WORK INSTRUCTIONS: Write what comes next in the article on staying safe during Amazon Prime Day, picking up right after its last sentence.

======== PAGE ========

Bank card—check!

Shopping list—check!

Lumbar back support pillow—check!

Noise canceling headphones—check!

And, of course, coffee—check!

If you’re an Amazon shopper, then you know by now that Prime Day is nigh!

And if you’re one of the many who dreads bidding the weekend goodbye, this is probably the one Monday of the year you look forward to.

It’s true that Amazon Prime Day isn’t your regular Black Friday/Cyber Monday shopping event, but it has quickly become massive enough to warrant one unintended consequence: catching the attention of online threat actors.

A very big deal

Amazon launched Prime Day in 2015 during the company’s 20th anniversary. And they’ve been stepping up their game ever since.

To date, Prime Day is hailed as the biggest shopping event in the company’s history, surpassing its 2016 Black Friday and Cyber Monday revenue.

Orders placed via mobile devices also spiked, thanks to the Amazon app that many users have downloaded and installed just for Prime Day. And because a huge chunk of sellers on Amazon are small businesses, increases in overall sales also translates to increased profits for small businesses.

It won’t be a surprise, then, to expect that Prime Day 2018 will be even bigger than last year—and cybercriminals may be counting on this.

Prime Day security reminder list: Do’s and don’ts

Regular readers of the Malwarebytes Labs blog know that Amazon has been used in several threat campaigns to target its users. In 2015 and 2016, we documented spam emails that circulated the web bearing the Amazon logo, and their ruses ranged from requesting users to confirm their account information to filling in a survey in exchange for a small fortune and redeeming a soon-to-be-expired $100 Amazon Prime credit.

======== ENTRIES ========

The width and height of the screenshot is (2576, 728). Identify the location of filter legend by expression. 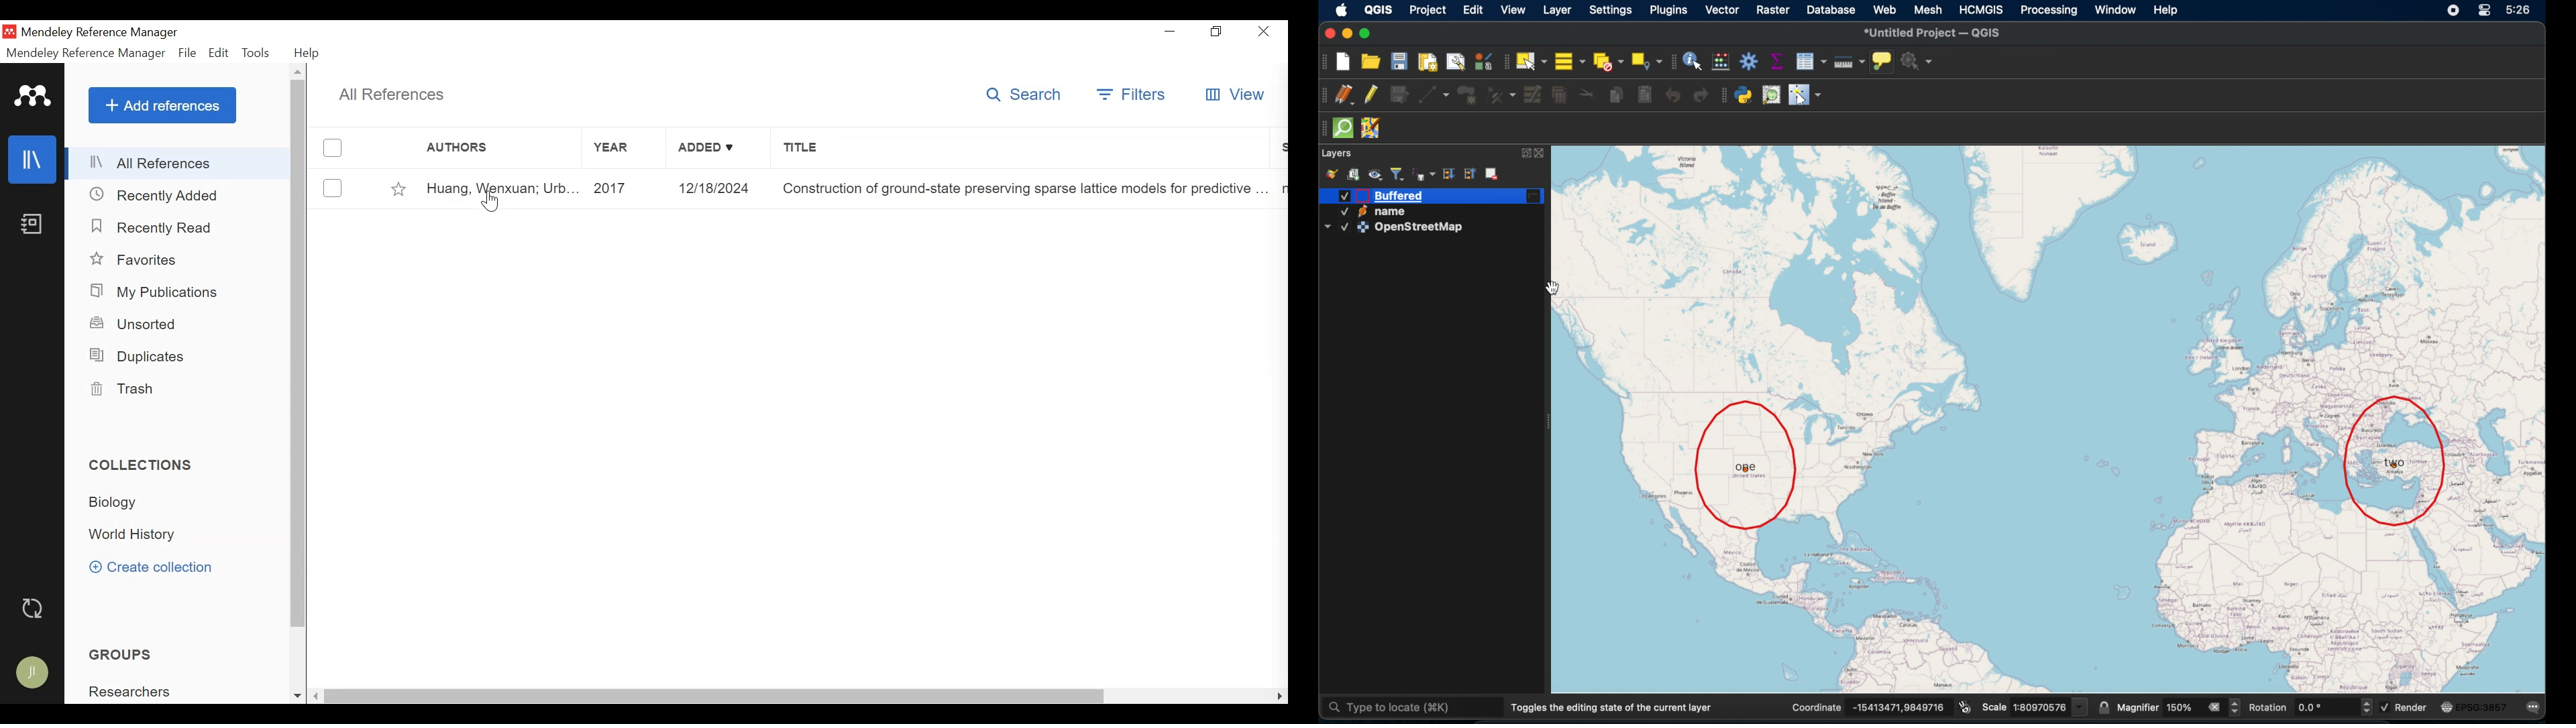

========
======== ENTRIES ========

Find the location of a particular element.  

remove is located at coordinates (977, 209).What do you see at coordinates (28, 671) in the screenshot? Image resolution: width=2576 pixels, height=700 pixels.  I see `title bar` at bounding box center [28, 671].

========

RESULT:
Then in 2017, Mark Jones (writing for Kim Komando) reported on a phishing email that Komando herself received almost a month after Prime Day ended. The email offered recipients a $50 voucher as a bonus for reviewing a product they recently bought on Prime Day, according to the post. Clicking the link in the email redirected victims to a fake Amazon login page.

More fake Amazon Prime emails could—and likely will—materialize from here on. But these shouldn’t stop users from enjoying Amazon’s services, or another other e-commerce site’s, for that matter.

If you enjoy shopping on Amazon during the Prime Day sale (or any other time), protect yourself by protecting your account credentials and shopping transactions. Below is a list of do’s and don’ts you should keep handy alongside your shopping list.

Do…

…download only the legitimate Amazon app from the Google Play and Apple App stores, which you can find here and here, respectively. In doing so, you’ll avoid getting confused as to which app to install—as there are a variety of them—and which ones to trust—as there may be impersonators. Threat actors targeting users on mobile devices have become craftier; their latest tactic being the use of Unicode, which allows fake apps to use famous names to pass through security scans.


Read: Phony WhatsApp used Unicode to slip under Google’s radar


…setup two-factor authentication (if you haven’t already). This is for added security, of course. If you’re the type of shopper who takes their time, you may find it quite annoying to re-enter your creds and authentication number multiple times. But having this enabled is so worth the extra hassle because it makes blunt-force entry or even using stolen credentials next to impossible for criminals.

…use your credit card when paying for purchases as much as you can. This is because credit cards, and not debit cards, are insured by the bank. Although a type of consumer protection called a chargeback is in place, it is not a legal protection. This means that your card provider may or may not award a chargeback if funds from your debit card are stolen, depending on the case.

…look at emails originating from Amazon with a critical eye. It’s a prevention mechanism we should all be practicing when handling emails, as doing so will save you a lot of headache and firefighting in the long run. Always be cautious. Always question if the email is legitimate or a spoof.

…familiarize yourself on how to report phishing emails and pages to Amazon. Why? Because fellow shoppers may not be quick enough to sport the fake email you just spotted. Amazon has a handy guide on walking users through the reporting process in this Help & Customer Service page.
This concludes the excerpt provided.